YOUR GOAL :: Copy the following data verbatim, reproducing every line in full and in its original order without alteration.

INFORMATION SUPPLIED ::
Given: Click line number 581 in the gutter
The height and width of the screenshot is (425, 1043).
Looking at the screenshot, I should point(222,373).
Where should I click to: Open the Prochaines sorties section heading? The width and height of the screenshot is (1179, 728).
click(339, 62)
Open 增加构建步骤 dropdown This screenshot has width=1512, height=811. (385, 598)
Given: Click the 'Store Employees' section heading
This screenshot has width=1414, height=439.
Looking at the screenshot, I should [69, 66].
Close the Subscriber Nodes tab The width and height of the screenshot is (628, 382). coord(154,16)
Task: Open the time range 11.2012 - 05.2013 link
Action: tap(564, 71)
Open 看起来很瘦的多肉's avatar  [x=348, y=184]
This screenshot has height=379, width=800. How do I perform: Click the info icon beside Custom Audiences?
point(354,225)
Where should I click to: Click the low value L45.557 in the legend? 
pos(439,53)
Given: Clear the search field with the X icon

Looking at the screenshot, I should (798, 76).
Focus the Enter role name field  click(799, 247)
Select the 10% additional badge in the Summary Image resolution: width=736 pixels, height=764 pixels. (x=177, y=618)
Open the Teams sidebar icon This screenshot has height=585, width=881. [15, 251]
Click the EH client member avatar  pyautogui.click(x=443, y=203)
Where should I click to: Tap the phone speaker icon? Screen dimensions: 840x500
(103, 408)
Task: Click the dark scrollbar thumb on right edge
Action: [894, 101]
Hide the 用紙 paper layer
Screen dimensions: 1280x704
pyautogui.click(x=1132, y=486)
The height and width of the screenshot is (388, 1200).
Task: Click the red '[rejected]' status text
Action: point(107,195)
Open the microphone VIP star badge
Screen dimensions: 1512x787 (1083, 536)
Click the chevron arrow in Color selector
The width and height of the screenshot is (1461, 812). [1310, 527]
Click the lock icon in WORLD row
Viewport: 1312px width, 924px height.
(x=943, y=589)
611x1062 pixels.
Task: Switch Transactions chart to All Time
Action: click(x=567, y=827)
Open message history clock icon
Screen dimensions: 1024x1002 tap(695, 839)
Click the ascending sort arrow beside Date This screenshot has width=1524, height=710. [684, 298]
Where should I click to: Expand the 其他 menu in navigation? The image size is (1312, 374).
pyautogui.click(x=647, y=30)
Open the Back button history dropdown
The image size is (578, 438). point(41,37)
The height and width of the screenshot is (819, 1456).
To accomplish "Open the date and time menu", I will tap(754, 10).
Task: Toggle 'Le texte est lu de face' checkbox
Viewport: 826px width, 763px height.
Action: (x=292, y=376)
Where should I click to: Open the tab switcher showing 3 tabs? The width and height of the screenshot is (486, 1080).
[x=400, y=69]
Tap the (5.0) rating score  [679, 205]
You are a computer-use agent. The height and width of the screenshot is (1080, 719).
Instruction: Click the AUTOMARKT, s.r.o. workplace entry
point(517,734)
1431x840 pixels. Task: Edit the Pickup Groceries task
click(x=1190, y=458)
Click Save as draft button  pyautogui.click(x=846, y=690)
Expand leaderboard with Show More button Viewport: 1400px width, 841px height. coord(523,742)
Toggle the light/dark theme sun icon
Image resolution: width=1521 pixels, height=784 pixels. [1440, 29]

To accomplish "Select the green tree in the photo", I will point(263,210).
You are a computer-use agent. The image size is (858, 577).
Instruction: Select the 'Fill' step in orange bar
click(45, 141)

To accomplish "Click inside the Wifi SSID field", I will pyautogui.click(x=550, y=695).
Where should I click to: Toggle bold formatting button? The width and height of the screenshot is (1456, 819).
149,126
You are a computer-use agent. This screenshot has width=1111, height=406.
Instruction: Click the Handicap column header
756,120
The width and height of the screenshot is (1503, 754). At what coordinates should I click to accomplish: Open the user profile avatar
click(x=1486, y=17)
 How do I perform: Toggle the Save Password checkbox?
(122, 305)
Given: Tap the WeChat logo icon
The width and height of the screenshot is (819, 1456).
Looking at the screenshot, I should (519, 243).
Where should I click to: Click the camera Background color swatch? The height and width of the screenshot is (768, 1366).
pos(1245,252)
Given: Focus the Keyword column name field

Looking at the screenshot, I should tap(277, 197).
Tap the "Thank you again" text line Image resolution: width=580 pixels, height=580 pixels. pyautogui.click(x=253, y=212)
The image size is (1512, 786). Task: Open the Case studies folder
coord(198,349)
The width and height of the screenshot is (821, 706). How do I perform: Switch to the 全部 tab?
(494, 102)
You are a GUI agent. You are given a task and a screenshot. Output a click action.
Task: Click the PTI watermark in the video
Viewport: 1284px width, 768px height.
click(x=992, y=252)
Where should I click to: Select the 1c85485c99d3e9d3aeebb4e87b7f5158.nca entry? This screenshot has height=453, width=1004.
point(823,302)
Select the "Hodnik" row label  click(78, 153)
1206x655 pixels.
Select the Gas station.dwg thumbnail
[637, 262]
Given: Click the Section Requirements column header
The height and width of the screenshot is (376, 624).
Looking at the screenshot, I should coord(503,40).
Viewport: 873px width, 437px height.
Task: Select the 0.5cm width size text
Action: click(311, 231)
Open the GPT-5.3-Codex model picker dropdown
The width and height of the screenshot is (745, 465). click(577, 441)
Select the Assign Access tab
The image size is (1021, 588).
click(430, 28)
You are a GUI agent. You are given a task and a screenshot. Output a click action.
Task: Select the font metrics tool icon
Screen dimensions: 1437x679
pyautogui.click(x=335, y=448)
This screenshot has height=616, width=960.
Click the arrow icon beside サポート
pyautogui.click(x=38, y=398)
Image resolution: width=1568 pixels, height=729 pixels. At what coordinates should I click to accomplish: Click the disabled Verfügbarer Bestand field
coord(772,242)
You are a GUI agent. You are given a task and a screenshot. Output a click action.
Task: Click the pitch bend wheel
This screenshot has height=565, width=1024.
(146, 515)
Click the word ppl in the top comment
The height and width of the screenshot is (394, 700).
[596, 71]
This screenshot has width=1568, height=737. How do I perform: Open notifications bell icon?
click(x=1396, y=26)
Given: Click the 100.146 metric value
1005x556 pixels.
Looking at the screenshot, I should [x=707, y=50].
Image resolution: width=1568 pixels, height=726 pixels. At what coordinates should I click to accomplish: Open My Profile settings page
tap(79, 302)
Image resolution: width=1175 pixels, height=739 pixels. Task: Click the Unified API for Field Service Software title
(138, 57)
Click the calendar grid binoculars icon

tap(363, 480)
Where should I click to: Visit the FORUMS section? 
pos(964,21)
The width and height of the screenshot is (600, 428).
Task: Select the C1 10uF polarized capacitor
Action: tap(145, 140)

TASK RESULT ::
Given: Click line number 581 in the gutter
The height and width of the screenshot is (425, 1043).
Looking at the screenshot, I should point(222,373).
Where should I click to: Open the Prochaines sorties section heading? The width and height of the screenshot is (1179, 728).
click(339, 62)
Open 增加构建步骤 dropdown This screenshot has width=1512, height=811. (385, 598)
Given: Click the 'Store Employees' section heading
This screenshot has width=1414, height=439.
Looking at the screenshot, I should [69, 66].
Close the Subscriber Nodes tab The width and height of the screenshot is (628, 382). coord(154,16)
Task: Open the time range 11.2012 - 05.2013 link
Action: tap(564, 71)
Open 看起来很瘦的多肉's avatar  [x=348, y=184]
This screenshot has height=379, width=800. How do I perform: Click the info icon beside Custom Audiences?
point(354,225)
Where should I click to: Click the low value L45.557 in the legend? 
pos(439,53)
Given: Clear the search field with the X icon

Looking at the screenshot, I should (798, 76).
Focus the Enter role name field  click(799, 247)
Select the 10% additional badge in the Summary Image resolution: width=736 pixels, height=764 pixels. (x=177, y=618)
Open the Teams sidebar icon This screenshot has height=585, width=881. [15, 251]
Click the EH client member avatar  pyautogui.click(x=443, y=203)
Where should I click to: Tap the phone speaker icon? Screen dimensions: 840x500
(103, 408)
Task: Click the dark scrollbar thumb on right edge
Action: [894, 101]
Hide the 用紙 paper layer
Screen dimensions: 1280x704
pyautogui.click(x=1132, y=486)
The height and width of the screenshot is (388, 1200).
Task: Click the red '[rejected]' status text
Action: point(107,195)
Open the microphone VIP star badge
Screen dimensions: 1512x787 (1083, 536)
Click the chevron arrow in Color selector
The width and height of the screenshot is (1461, 812). [1310, 527]
Click the lock icon in WORLD row
Viewport: 1312px width, 924px height.
(x=943, y=589)
611x1062 pixels.
Task: Switch Transactions chart to All Time
Action: click(x=567, y=827)
Open message history clock icon
Screen dimensions: 1024x1002 tap(695, 839)
Click the ascending sort arrow beside Date This screenshot has width=1524, height=710. [684, 298]
Where should I click to: Expand the 其他 menu in navigation? The image size is (1312, 374).
pyautogui.click(x=647, y=30)
Open the Back button history dropdown
The image size is (578, 438). point(41,37)
The height and width of the screenshot is (819, 1456).
To accomplish "Open the date and time menu", I will tap(754, 10).
Task: Toggle 'Le texte est lu de face' checkbox
Viewport: 826px width, 763px height.
Action: (x=292, y=376)
Where should I click to: Open the tab switcher showing 3 tabs? The width and height of the screenshot is (486, 1080).
[x=400, y=69]
Tap the (5.0) rating score  [679, 205]
You are a computer-use agent. The height and width of the screenshot is (1080, 719).
Instruction: Click the AUTOMARKT, s.r.o. workplace entry
point(517,734)
1431x840 pixels. Task: Edit the Pickup Groceries task
click(x=1190, y=458)
Click Save as draft button  pyautogui.click(x=846, y=690)
Expand leaderboard with Show More button Viewport: 1400px width, 841px height. coord(523,742)
Toggle the light/dark theme sun icon
Image resolution: width=1521 pixels, height=784 pixels. [1440, 29]

To accomplish "Select the green tree in the photo", I will point(263,210).
You are a computer-use agent. The image size is (858, 577).
Instruction: Select the 'Fill' step in orange bar
click(45, 141)

To accomplish "Click inside the Wifi SSID field", I will pyautogui.click(x=550, y=695).
Where should I click to: Toggle bold formatting button? The width and height of the screenshot is (1456, 819).
149,126
You are a computer-use agent. This screenshot has width=1111, height=406.
Instruction: Click the Handicap column header
756,120
The width and height of the screenshot is (1503, 754). At what coordinates should I click to accomplish: Open the user profile avatar
click(x=1486, y=17)
 How do I perform: Toggle the Save Password checkbox?
(122, 305)
Given: Tap the WeChat logo icon
The width and height of the screenshot is (819, 1456).
Looking at the screenshot, I should (519, 243).
Where should I click to: Click the camera Background color swatch? The height and width of the screenshot is (768, 1366).
pos(1245,252)
Given: Focus the Keyword column name field

Looking at the screenshot, I should tap(277, 197).
Tap the "Thank you again" text line Image resolution: width=580 pixels, height=580 pixels. pyautogui.click(x=253, y=212)
The image size is (1512, 786). Task: Open the Case studies folder
coord(198,349)
The width and height of the screenshot is (821, 706). How do I perform: Switch to the 全部 tab?
(494, 102)
You are a GUI agent. You are given a task and a screenshot. Output a click action.
Task: Click the PTI watermark in the video
Viewport: 1284px width, 768px height.
click(x=992, y=252)
Where should I click to: Select the 1c85485c99d3e9d3aeebb4e87b7f5158.nca entry? This screenshot has height=453, width=1004.
point(823,302)
Select the "Hodnik" row label  click(78, 153)
1206x655 pixels.
Select the Gas station.dwg thumbnail
[637, 262]
Given: Click the Section Requirements column header
The height and width of the screenshot is (376, 624).
Looking at the screenshot, I should coord(503,40).
Viewport: 873px width, 437px height.
Task: Select the 0.5cm width size text
Action: click(311, 231)
Open the GPT-5.3-Codex model picker dropdown
The width and height of the screenshot is (745, 465). click(577, 441)
Select the Assign Access tab
The image size is (1021, 588).
click(430, 28)
You are a GUI agent. You are given a task and a screenshot. Output a click action.
Task: Select the font metrics tool icon
Screen dimensions: 1437x679
pyautogui.click(x=335, y=448)
This screenshot has height=616, width=960.
Click the arrow icon beside サポート
pyautogui.click(x=38, y=398)
Image resolution: width=1568 pixels, height=729 pixels. At what coordinates should I click to accomplish: Click the disabled Verfügbarer Bestand field
coord(772,242)
You are a GUI agent. You are given a task and a screenshot. Output a click action.
Task: Click the pitch bend wheel
This screenshot has height=565, width=1024.
(146, 515)
Click the word ppl in the top comment
The height and width of the screenshot is (394, 700).
[596, 71]
This screenshot has width=1568, height=737. How do I perform: Open notifications bell icon?
click(x=1396, y=26)
Given: Click the 100.146 metric value
1005x556 pixels.
Looking at the screenshot, I should [x=707, y=50].
Image resolution: width=1568 pixels, height=726 pixels. At what coordinates should I click to accomplish: Open My Profile settings page
tap(79, 302)
Image resolution: width=1175 pixels, height=739 pixels. Task: Click the Unified API for Field Service Software title
(138, 57)
Click the calendar grid binoculars icon

tap(363, 480)
Where should I click to: Visit the FORUMS section? 
pos(964,21)
The width and height of the screenshot is (600, 428).
Task: Select the C1 10uF polarized capacitor
Action: tap(145, 140)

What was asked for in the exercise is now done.